Pour pouvoir prétendre à un retour sur le circuit, la lauréate de 23 titres du Grand Chelem devait se rendre disponible pendant six mois pour des contrôles antidopage inopinés. Cette période de six mois arrive à expiration dimanche. L'Américaine est donc libre désormais de participer aux tournois professionnels où elle bénéficierait d'une invitation des organisateurs.
"A moins qu'elle ne se blesse, il ne fait aucun doute qu'elle rejouera quelque part à un moment donné", a avancé en janvier l'ex-numéro 1 mondial Jim Courier, soulignant combien il était contraignant de faire partie du groupe de joueuses susceptibles de subir des contrôles antidopage aléatoires.
"Aucune personne qui n'a pas l'intention de jouer au tennis professionnel ne va s'inscrire sur cette liste, surtout quelqu'un qui a autant d'expérience que Serena Williams", a insisté l'ancien joueur américain.
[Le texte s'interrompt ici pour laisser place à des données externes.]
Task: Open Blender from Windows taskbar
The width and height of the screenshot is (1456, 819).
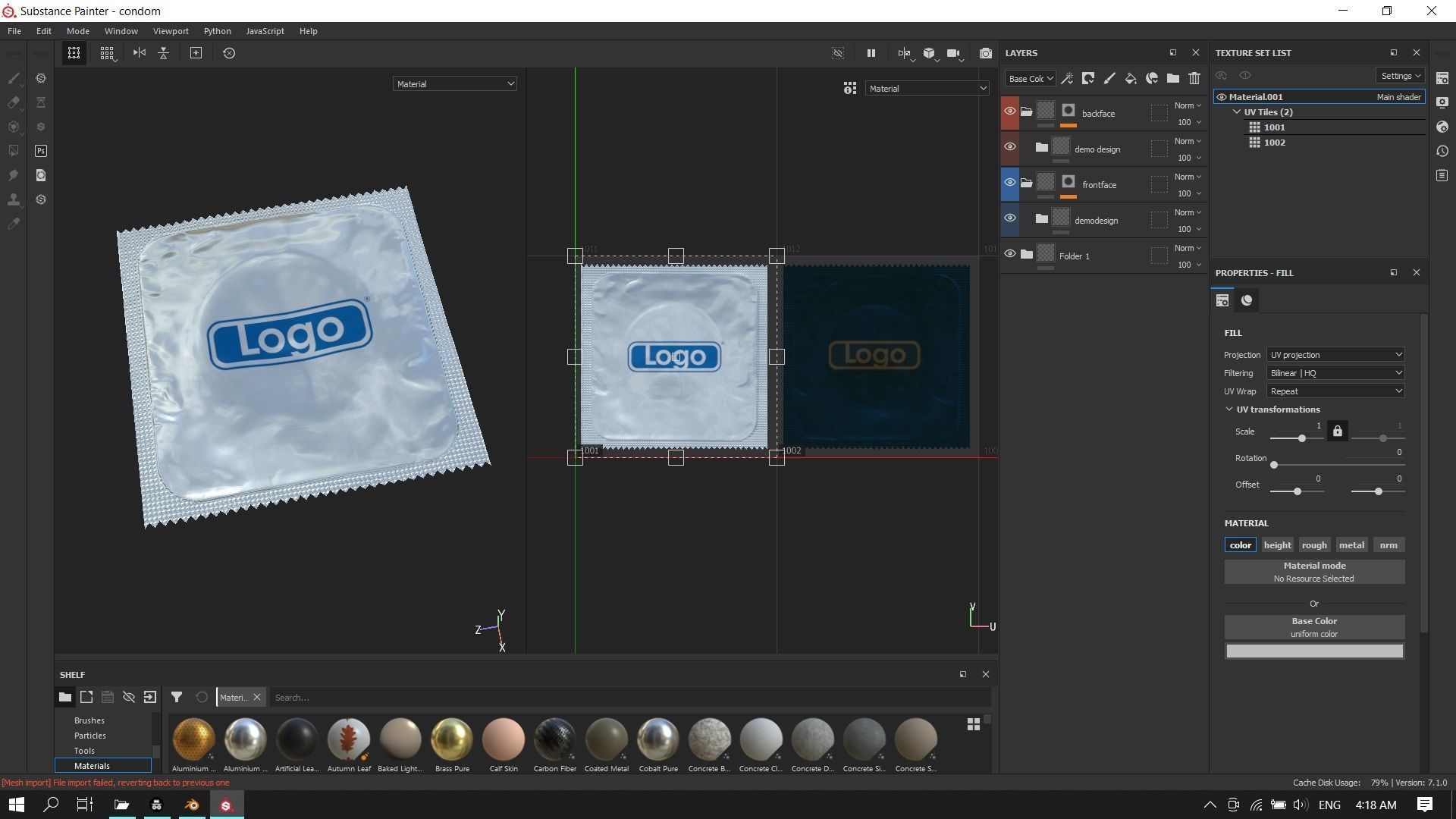Action: [x=191, y=805]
La principale intéressée a d'abord opposé en décembre un démenti formel aux rumeurs de retour sur le circuit, rendues plus crédibles par la reprise de la carrière professionnelle de sa sœur aînée Venus (45 ans) à l'été 2025. Mais fin janvier, Serena Williams s'est montrée nettement plus évasive.
"Ce n'est ni oui ni non. Je ne sais pas, je vais simplement voir ce qui se passe", a esquivé l'ex-patronne du circuit lors de l'émission télévisée américaine "Today".
"Elle ferait un malheur"
Lorsqu'on lui a demandé pourquoi elle avait réintégré le programme de dépistage antidopage, Williams a esquivé, avec une réponse vague. "Est-ce que je l'ai réintégré? Je ne savais pas si j'en étais sortie. Écoutez, je ne peux pas en parler", a déclaré la mère de deux filles de huit et deux ans.
Dernier indice en date, l'Américaine Alycia Parks (77e mondiale) a révélé début février qu'elle s'était entraînée quelques jours plus tôt avec son illustre compatriote. "Elle est en super forme. Je pense qu'elle ferait un malheur sur le circuit", a jugé Parks dans un entretien accordé au média spécialisé Tennis Majors.
Lors de son dernier tournoi en date, l'US Open 2022, Serena Williams n'avait pas formellement pris sa retraite, affirmant qu'elle "évoluait" pour s'éloigner davantage du circuit professionnel. Elle ne dispose cependant plus d'un classement WTA depuis le mois de septembre 2022, et dépend donc d'invitations des organisateurs pour intégrer directement le tableau final des tournois qu'elle aimerait disputer.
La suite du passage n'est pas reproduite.